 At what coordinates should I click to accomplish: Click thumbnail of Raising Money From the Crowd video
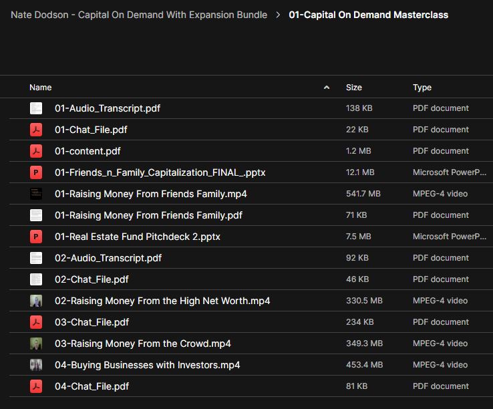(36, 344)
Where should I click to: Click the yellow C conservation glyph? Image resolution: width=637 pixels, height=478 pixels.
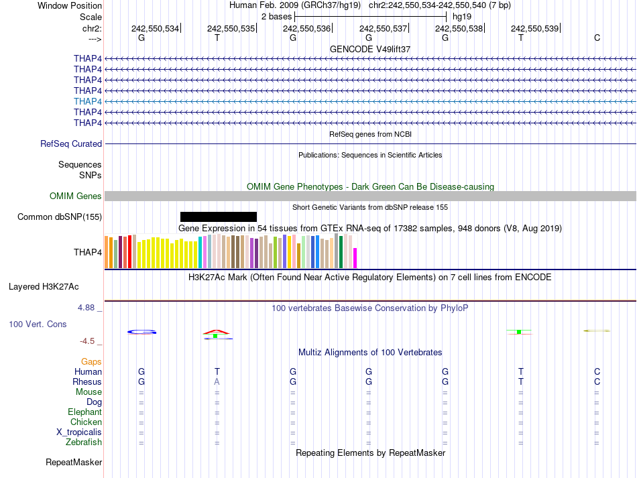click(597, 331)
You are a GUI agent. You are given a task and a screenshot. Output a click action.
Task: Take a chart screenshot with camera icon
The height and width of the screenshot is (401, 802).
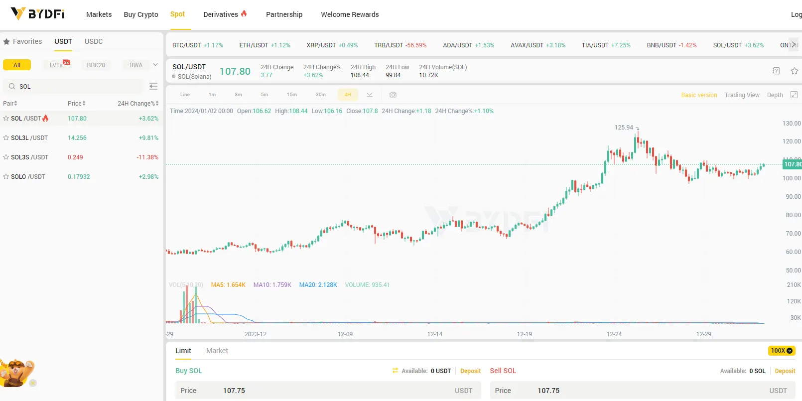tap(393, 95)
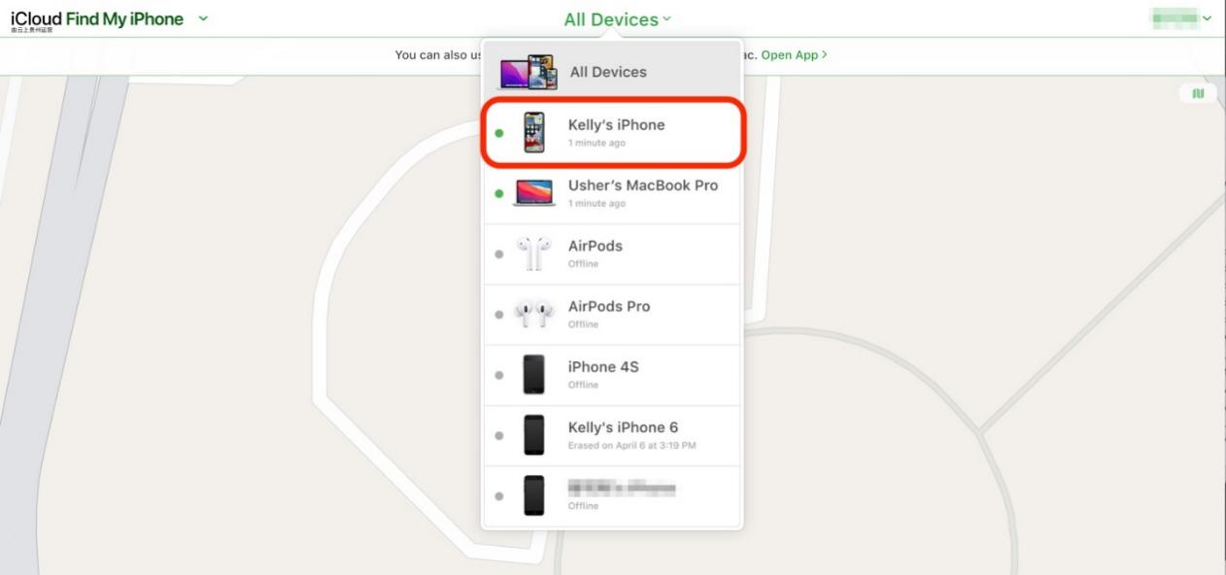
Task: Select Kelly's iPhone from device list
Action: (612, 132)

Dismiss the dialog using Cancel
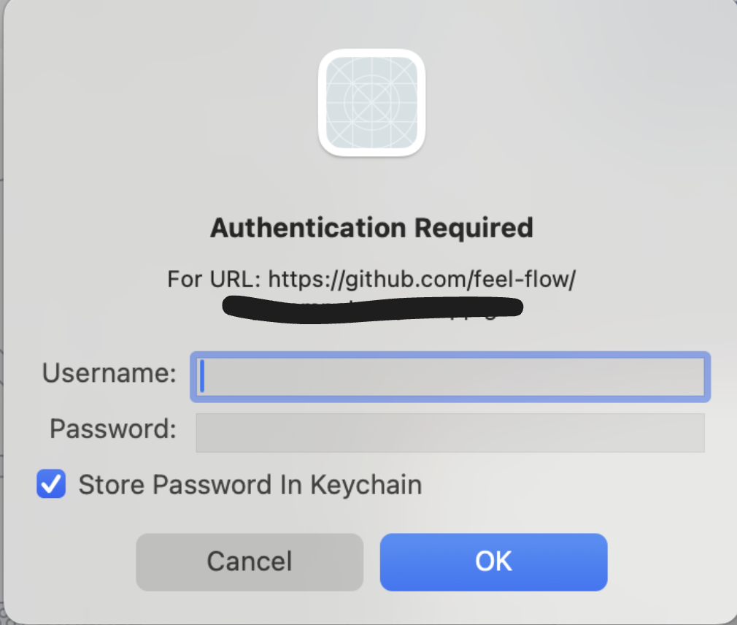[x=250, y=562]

→ **YOUR INSTRUCTIONS**
An exact transcript of the listing is needed, free of pictures.

→ **RESPONSE TO THIS TASK**
 At what coordinates should I click to accomplish: Click thumbnail of Raising Money From the Crowd video
(36, 344)
Where should I click to: Click the yellow C conservation glyph? Image resolution: width=637 pixels, height=478 pixels.
click(597, 331)
You are a GUI agent. You are given a task and a screenshot. Output a click action.
Task: Take a chart screenshot with camera icon
The height and width of the screenshot is (401, 802).
tap(393, 95)
Task: Select Kelly's iPhone from device list
Action: (612, 132)

Dismiss the dialog using Cancel
[x=250, y=562]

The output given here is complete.